Among the records, which lines hold the word "agent"? Pick them out.

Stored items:
- Opening Delimiter -

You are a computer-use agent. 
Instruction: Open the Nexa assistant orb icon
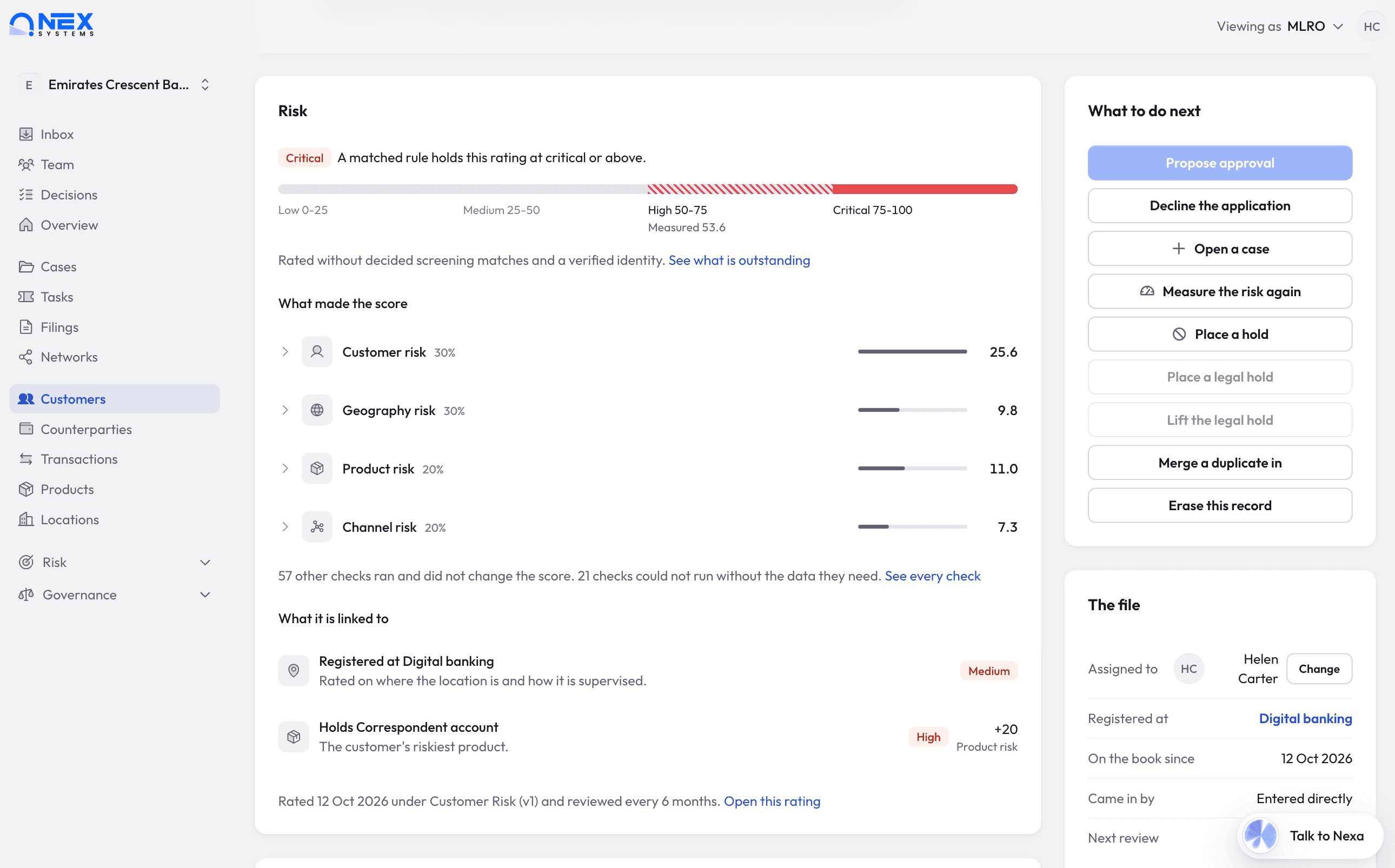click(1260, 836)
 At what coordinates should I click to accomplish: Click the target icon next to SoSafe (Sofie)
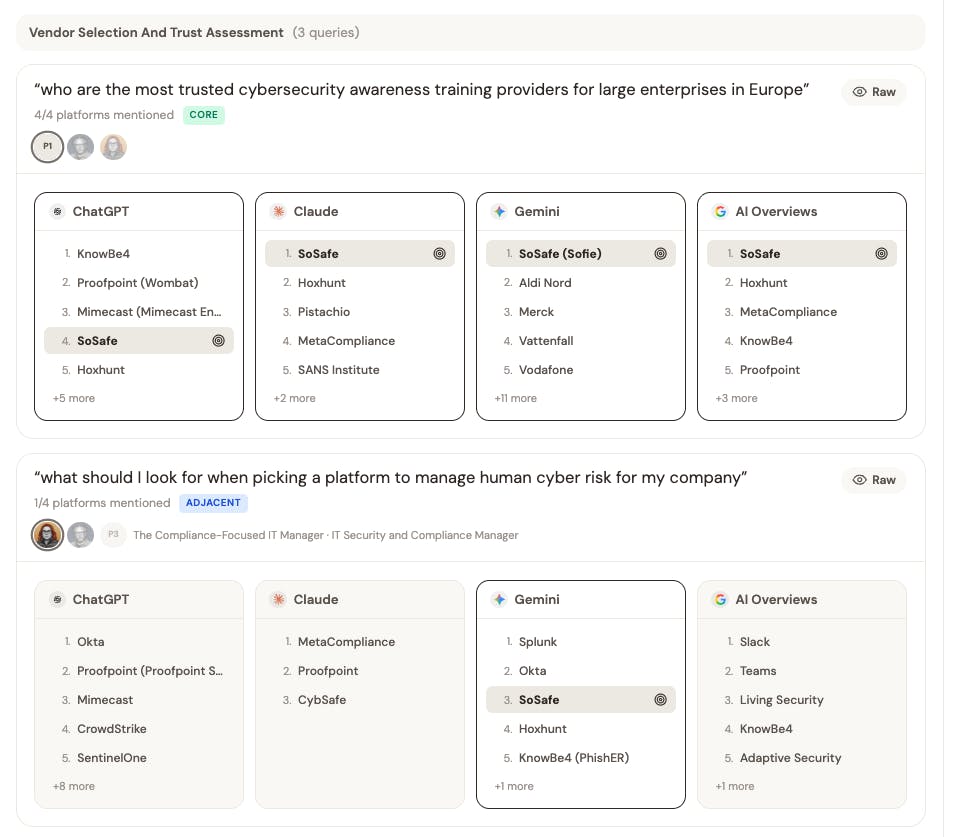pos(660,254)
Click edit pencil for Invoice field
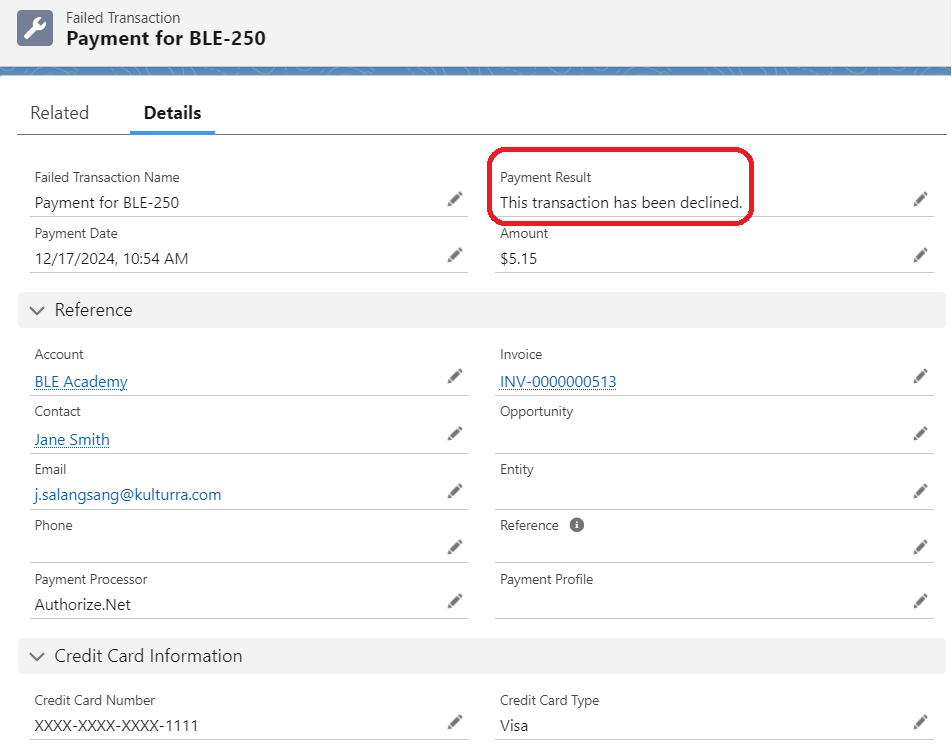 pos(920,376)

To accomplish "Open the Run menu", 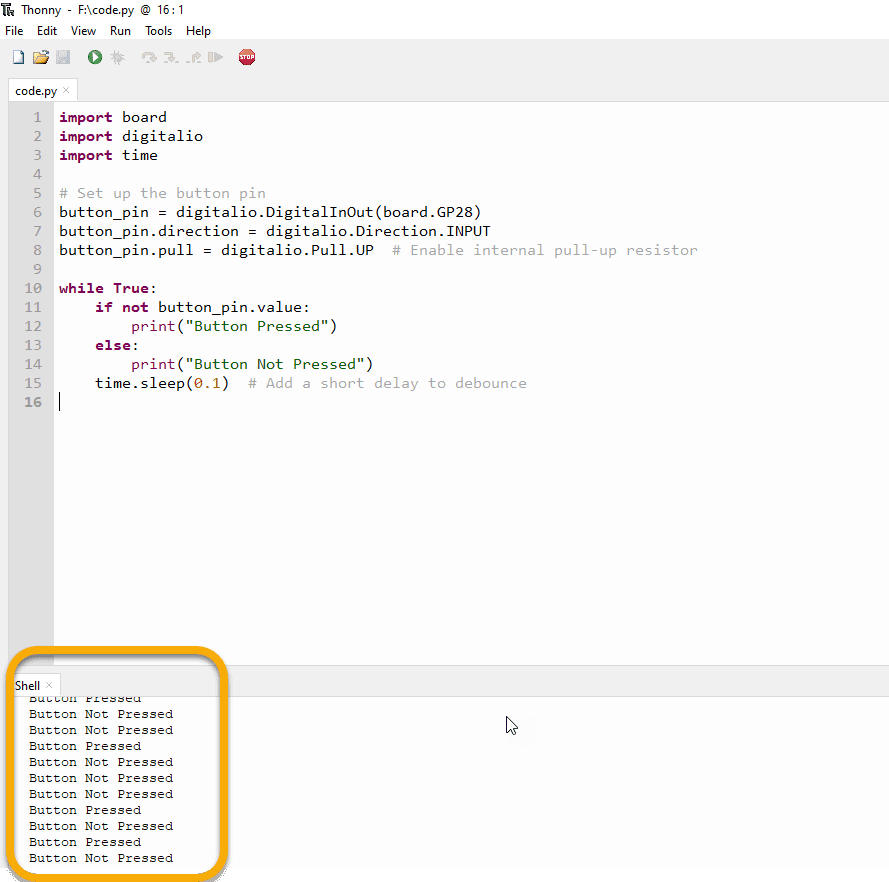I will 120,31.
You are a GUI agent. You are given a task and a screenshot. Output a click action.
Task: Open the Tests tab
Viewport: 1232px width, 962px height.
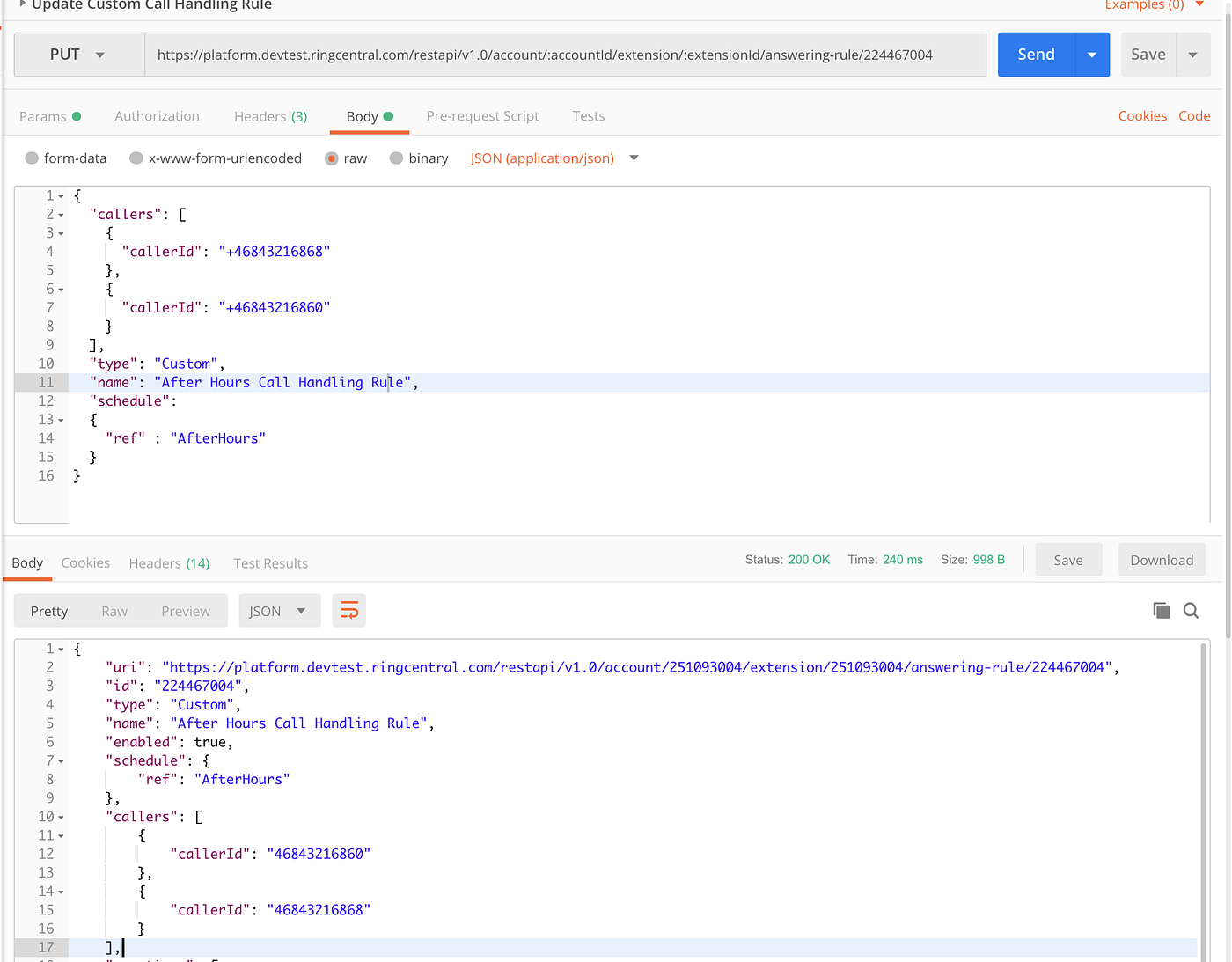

- Closing Delimiter -

> SOLUTION FOR THIS TASK:
You are a computer-use agent. 
You are a GUI agent. You are given a task and a screenshot. Output a click action.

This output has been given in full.